İlk gün “Evime kadın geldi!” diye bağırmıştı. Tam bir sevinç narasıydı bağırması. Sofra hazırlamada nasıl becerikliydi. Çatal, bıçak, bardaklar yerinde. Kahvaltı tabağında salatalık, domates, yeşilbiber öyle rastgele doğranmamış, bir kompozisyon oluşturuyorlar. Masa örtüsüyle peçetelerin rengine dikkat ediyor, her şey bir uyum içinde. Gömlekleri renklerine göre sıralı asılmıştı. Bütün kıyafetleri özenle ütülenmiş, giyilmeye hazır. Kadın çok şaşırmıştı ilk gördüğünde. Mesai bitiminde kendi dünyasına kaçtığını sonra öğrendi. Ayrıca yük altında kaldığını, emanetleri olduğunu da giderek görecekti.

Sonra iyi niyetine inanamadığını söylediği günler geldi. “Nasıl bu kadar iyi niyetli olabilirsin, inanmak zor.”, “Huzurun kapısını aralayabilmek için normal olan bu değil mi?”. Erkek inandığı zaman da çok geç olmuştu. Görünmeyen bir güç, rüzgâr estiriyordu sanki. Özen, sabır, emek; iletişimi ve güveni sağlamaya yetmemişti. Kadın nöbet yerini terk edememişti. Bırakıp gidemedi. Giderse kimsesiz kalacakmış gibi garip bir duygu yaşıyordu. Bağımlılık değildi ama neydi bu? Kendi kapısını açmıştı ya bir kez ama bu kendisiyle ilgili bir gidememe nedeni olabilirdi. Ya o ne yapardı? Zaten gitmesini isteyen de bekleyen de yoktu ki. Onun da kimsesiz kalma gibi bir korkusu olduğuna inanıyordu. Babası ölürken onun bir yarısını götürmüş gibi, itilip kakıldığı çocukluğunu anımsadığı anlarda hüzünleniyordu. Öyle anlatıyordu babasına çok benzeyen erkek çocuk ama annesi “suyun öteki yanından” olmakla övünüyordu.

Okudukları kitaplar, resim ve müzik üzerine konuşmaları, sözcüklerin sihrine kapılıp köküne varma, tarih konulu sohbetleri verimli, doyurucu zaman paylaşımlarıydı. Bir de kediyi severken çok mutluydular.

Suskun, dikkatle ekrandaki vahşi hayvanların yaşamlarını izliyor, sonra herkesin uykuya daldığı saatlerde o, boyaların, fırçaların arasında yeni günü karşılıyor.

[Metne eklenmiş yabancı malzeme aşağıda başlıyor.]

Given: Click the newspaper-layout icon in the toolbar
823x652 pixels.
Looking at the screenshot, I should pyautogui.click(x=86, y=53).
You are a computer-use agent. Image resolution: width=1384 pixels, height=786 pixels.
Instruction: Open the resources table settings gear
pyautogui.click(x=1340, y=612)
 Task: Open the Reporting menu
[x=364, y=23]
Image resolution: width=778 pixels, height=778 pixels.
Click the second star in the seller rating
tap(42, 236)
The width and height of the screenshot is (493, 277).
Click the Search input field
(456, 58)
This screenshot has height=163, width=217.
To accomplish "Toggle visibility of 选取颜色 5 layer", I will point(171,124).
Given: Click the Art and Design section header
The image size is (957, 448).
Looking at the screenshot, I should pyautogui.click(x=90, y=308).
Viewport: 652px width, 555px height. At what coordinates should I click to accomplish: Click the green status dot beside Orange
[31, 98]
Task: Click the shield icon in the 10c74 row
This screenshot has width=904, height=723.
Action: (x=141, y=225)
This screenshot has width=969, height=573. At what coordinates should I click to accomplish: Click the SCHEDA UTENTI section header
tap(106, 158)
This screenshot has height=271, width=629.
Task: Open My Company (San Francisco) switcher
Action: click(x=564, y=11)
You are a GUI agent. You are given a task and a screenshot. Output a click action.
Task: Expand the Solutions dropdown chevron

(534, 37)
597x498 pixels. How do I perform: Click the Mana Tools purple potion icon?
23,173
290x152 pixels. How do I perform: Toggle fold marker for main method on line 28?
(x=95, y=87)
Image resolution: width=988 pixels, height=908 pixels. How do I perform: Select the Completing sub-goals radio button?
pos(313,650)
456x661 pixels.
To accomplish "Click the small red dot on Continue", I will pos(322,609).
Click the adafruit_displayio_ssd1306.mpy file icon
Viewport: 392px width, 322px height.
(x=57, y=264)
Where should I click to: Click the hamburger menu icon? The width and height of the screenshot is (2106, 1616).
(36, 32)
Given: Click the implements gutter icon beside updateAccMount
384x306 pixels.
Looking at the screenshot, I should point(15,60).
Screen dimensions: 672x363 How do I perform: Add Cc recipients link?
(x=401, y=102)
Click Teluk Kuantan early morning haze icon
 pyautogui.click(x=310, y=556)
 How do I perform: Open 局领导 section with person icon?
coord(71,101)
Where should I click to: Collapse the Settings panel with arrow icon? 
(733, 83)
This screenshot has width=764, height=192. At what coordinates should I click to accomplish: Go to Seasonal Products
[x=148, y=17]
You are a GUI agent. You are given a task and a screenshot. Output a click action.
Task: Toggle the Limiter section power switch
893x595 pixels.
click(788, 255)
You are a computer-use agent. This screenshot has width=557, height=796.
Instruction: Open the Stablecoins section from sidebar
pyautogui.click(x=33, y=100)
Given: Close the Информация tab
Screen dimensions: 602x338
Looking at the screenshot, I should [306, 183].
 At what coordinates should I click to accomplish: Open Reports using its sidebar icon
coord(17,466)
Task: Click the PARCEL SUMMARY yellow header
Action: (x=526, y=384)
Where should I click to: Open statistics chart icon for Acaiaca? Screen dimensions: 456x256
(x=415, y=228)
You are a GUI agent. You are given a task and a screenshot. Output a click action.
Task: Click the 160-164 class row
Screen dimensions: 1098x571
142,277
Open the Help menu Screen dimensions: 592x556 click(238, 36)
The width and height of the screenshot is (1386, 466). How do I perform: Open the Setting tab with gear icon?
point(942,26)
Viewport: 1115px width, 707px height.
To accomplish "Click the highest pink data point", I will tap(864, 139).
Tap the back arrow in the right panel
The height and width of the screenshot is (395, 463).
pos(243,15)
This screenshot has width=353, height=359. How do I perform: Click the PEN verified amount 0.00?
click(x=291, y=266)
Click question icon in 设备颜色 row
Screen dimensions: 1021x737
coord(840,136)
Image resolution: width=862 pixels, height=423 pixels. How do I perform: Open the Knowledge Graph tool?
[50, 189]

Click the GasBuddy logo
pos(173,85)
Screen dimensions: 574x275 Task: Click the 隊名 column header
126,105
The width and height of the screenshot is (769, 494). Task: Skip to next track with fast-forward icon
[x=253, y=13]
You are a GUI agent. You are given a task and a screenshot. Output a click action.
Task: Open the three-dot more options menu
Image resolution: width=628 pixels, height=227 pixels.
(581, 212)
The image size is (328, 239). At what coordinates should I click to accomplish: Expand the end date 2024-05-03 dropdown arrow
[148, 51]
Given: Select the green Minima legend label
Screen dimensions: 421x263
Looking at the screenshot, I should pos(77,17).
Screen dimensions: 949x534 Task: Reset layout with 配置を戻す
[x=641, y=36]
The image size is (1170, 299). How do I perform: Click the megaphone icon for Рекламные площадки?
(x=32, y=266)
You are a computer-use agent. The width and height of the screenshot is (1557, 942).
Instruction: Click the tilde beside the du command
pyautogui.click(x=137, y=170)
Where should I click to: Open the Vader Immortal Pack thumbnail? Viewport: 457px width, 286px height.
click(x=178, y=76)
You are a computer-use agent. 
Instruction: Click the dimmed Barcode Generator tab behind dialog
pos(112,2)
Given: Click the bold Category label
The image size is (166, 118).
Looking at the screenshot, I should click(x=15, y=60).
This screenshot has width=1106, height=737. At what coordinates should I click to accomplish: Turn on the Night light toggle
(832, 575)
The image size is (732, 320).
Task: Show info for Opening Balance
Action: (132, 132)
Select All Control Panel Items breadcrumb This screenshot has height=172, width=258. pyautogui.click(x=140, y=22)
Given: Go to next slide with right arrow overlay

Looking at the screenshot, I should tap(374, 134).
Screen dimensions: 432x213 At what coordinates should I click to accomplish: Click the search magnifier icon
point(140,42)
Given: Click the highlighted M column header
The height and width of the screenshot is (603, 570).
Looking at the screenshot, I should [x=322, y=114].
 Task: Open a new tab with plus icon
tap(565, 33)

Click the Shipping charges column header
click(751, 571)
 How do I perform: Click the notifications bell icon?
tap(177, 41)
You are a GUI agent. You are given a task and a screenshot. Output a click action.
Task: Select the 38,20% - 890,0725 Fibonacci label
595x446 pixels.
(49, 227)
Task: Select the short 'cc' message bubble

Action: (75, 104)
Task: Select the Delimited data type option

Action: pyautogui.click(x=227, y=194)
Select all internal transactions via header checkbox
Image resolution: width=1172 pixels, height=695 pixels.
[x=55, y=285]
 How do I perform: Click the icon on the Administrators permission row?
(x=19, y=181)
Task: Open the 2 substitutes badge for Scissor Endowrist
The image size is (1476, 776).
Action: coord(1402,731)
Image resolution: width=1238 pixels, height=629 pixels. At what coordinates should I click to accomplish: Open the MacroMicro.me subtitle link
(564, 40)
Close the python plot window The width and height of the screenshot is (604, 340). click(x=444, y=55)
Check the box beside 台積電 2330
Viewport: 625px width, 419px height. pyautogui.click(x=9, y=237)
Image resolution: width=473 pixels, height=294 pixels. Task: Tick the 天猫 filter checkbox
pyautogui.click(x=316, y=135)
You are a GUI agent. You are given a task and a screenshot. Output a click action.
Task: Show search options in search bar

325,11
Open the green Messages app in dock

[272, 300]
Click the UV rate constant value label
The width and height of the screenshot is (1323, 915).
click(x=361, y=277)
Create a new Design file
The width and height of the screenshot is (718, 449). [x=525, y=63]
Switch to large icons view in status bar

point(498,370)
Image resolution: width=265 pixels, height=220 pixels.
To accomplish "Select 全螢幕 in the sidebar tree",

Bir gece, neredeyse sabaha karşı, bir fıkra anlattı adam. Ne çok gülmüşlerdi. Gündüzlerin gerilimli havasının üstüne, “komşular ne der bu saatte bu kahkahalara” diyerek. Bir fıkra en fazla kaç kez anlatılır, her anlatışta da gülünür? Bir fırtına, boşalma, gevşeme, sıcak bir esintiydi odadan geçen.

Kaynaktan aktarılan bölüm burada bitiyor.